The first person to see carbon nanotubes was Sumio Iijima of NEC Corp. in Tokyo, who discovered them in 1991 while studying electron microscope images of the soot produced by electrical discharges between carbon electrodes. He saw molecules made up of carbon atoms, cylindrical in shape, exquisitely thin and impressively long. These early structures had the form of cylinders within cylinders, like Russian matryoshka nesting dolls. Then, in 1993, Iijima and Donald Bethune of IBM independently found that adding small amounts of metal catalysts to the carbon electrodes could produce nanotubes that were not nested together; that is, each nanotube was one macromolecule made of a single wall of carbon atoms. This achievement was significant, because nanotube transistors and circuits use such single-walled nanotubes.

In graphite, the carbon atoms are arranged into hexagons that form a honeycomb pattern A nanotube can be viewed as a single layer of graphite rolled into a seamless cylinder. One of the most alluring features of nanotubes as electronic devices is that you can change a device's characteristics merely by altering the physical traits of the nanotube. Two key traits are the width of the graphite layer that is rolled to make the tube, which determines the nanotube diameter, and the orientation of the honeycomb pattern with respect to the nanotube axis. In some nanotubes, the honeycomb pattern lines up with the nanotube axis; in others it spirals around the axis like the stripes on a candy cane. The combination of diameter and twist determines whether the nanotube is metallic or semiconducting.

In semiconducting nanotubes, the diameter of the tube affects how much energy an electron needs to move from the valence band, where it is bound to an atom, into the conduction band, where it is free to move about the semiconductor and conduct electricity. This required energy is called the band gap of the material. The importance of the tube diameter in determining the band gap comes from a quantum-mechanical property of electrons: they are not simply small, charged particles but have wave properties as well. And just as with light waves, the electron's wavelength determines its energy: the shorter the wavelength, the higher the energy.

Because of its wave nature, an electron can experience interference, just as light waves or sound waves do. As a result, an electron wave moving around the circumference of a nanotube can be only in states in which an integral number of wavelengths can fit around the nanotube circumference. Otherwise, the electron will interfere destructively with itself. This requirement restricts the electron's energy to certain discrete values (energy states). The smaller the nanotube diameter, the larger the separation between these allowed energies. An electron jumping from the valence band into the conduction band must have enough energy to jump into at least the lowest of these conductive energy states. That, in turn, determines the band gap.

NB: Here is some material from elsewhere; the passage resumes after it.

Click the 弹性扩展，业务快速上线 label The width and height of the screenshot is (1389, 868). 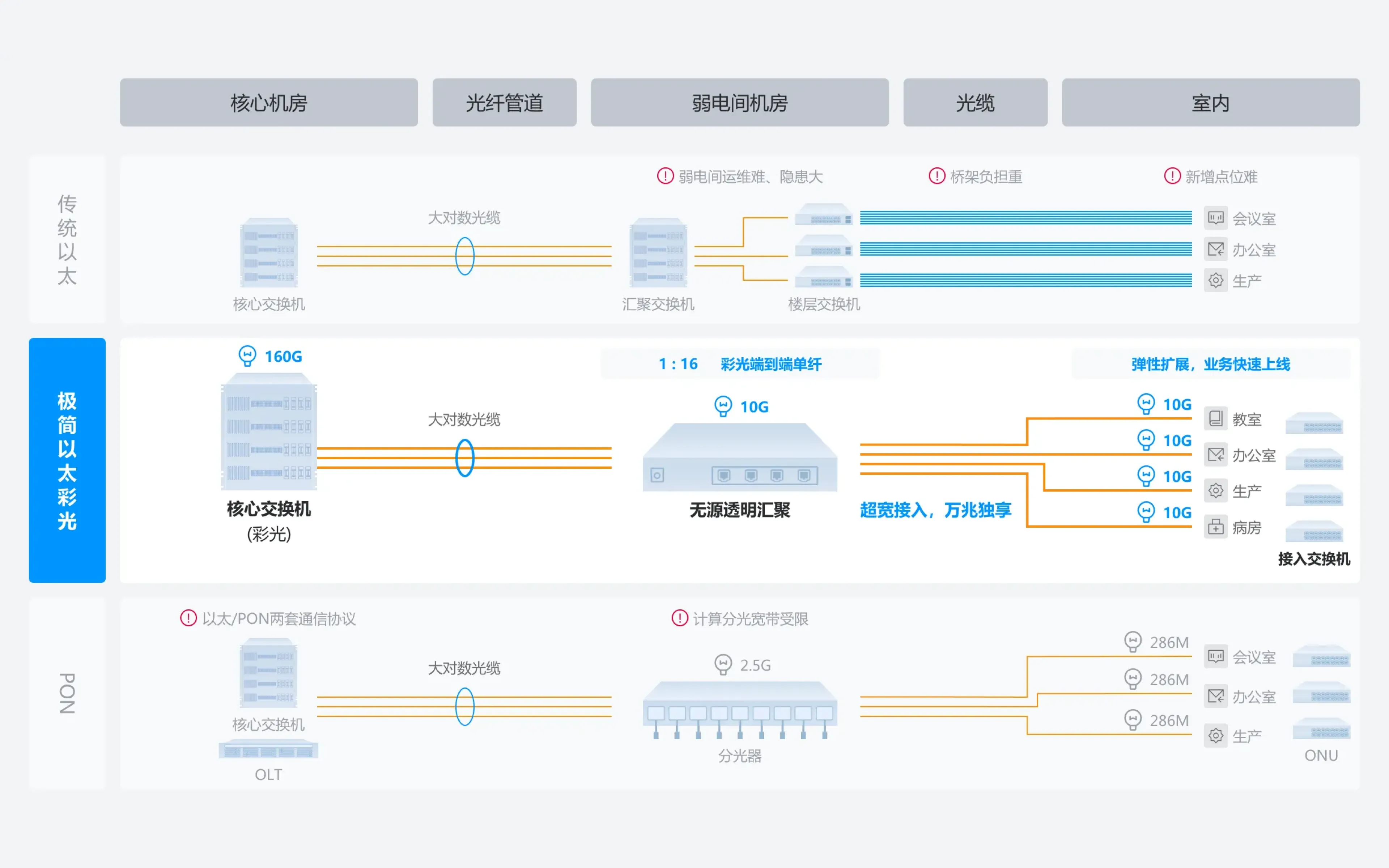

The upshot is that by changing the diameter of the nanotubes, researchers can produce devices with any band gap from 0 (a metallic nanotube) to more than 1 electronvolt—roughly the band gap of silicon—and all gap values in between. This feature allows us to make devices that turn on and off at different voltages, which we can tailor for different applications. That kind of versatility isn't possible with conventional devices, which are limited to the band gap of whatever semiconductor they are made of.